Although currently only about one percent of US trips are done by bicycle, there is significant geographic variation. Differences across communities, along with much higher cycling rates observed in other places around the world, indicates large potential bicycling demand for daily travel in the US. In response, many communities are developing and implementing bicycle master plans that include a range of bikeway infrastructure aimed at making riding more appealing, including separated paths, protected (or separated) bike lanes, striped bike lanes, bicycle boulevards, sharrows, route signage, and intersection crossing aids. Given limited resources, planners and engineers need tools to estimate the effects of new infrastructure on behavior. How many more people will ride a bike if a city builds out their planned bicycle network? Which competing project options provide the most bang for the buck? Those are the questions communities are asking, but that our current tools do a poor job of answering.

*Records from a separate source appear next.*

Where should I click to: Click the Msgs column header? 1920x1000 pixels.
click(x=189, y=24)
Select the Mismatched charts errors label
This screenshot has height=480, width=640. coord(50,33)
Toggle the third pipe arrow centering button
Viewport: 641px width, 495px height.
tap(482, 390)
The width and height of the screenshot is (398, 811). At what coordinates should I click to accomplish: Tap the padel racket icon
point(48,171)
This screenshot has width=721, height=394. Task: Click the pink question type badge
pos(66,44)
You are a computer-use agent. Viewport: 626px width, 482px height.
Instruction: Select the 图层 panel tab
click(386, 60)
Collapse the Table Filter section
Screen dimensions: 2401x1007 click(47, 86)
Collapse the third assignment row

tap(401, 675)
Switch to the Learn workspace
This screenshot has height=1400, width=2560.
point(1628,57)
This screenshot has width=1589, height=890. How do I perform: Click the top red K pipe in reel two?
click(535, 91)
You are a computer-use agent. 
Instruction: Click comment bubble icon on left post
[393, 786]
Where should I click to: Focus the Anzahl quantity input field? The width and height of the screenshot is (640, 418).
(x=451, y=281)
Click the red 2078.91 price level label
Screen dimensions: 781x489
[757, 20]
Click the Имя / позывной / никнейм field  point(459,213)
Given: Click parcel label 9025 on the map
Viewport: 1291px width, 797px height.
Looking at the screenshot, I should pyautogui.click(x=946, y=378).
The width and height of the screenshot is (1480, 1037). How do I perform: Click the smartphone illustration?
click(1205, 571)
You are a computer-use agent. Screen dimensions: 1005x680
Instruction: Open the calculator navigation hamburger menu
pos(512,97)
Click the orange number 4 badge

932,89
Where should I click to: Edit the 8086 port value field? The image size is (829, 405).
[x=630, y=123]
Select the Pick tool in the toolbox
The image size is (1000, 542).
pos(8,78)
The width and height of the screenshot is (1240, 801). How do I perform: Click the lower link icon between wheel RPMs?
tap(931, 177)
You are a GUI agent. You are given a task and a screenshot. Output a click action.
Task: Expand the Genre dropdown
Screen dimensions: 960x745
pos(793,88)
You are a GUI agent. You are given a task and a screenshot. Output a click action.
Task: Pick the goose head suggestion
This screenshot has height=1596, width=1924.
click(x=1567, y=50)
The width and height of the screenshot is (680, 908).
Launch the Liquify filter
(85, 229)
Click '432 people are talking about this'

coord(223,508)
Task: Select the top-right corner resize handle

Recent research has sharply advanced our understanding of bicyclist—and potential bicyclist—preferences for different types of bikeways. This project translates that emerging research into a GIS planning tool that is relatively simple and quick to apply but also powerful enough to answer questions about how specific bicycle network changes might impact ridership. Inputs are data on bicycle networks, such as bikeway types, slope, and intersection features, along with local data on origins and destinations and/or widely available Census data. Outputs are quality of connections and predicted bicycle commute rates at Census Tract level under different planning scenario conditions. Scenarios can be compared by incorporating planned bikeway network, population, or land-use changes. The methods allow side-by-side analysis of both the overall impact of a project or plan and the geographic distribution of impacts on connectivity and bicycle commute rates.
This project extends existing sketch tools by improving sensitivity to specific bicycle infrastructure changes and by explicitly linking network connectivity changes to bicycle use outcomes. The GIS tools developed seek to make available to a wider audience analysis methods formerly only available in complex regional travel demand models in a handful of regions.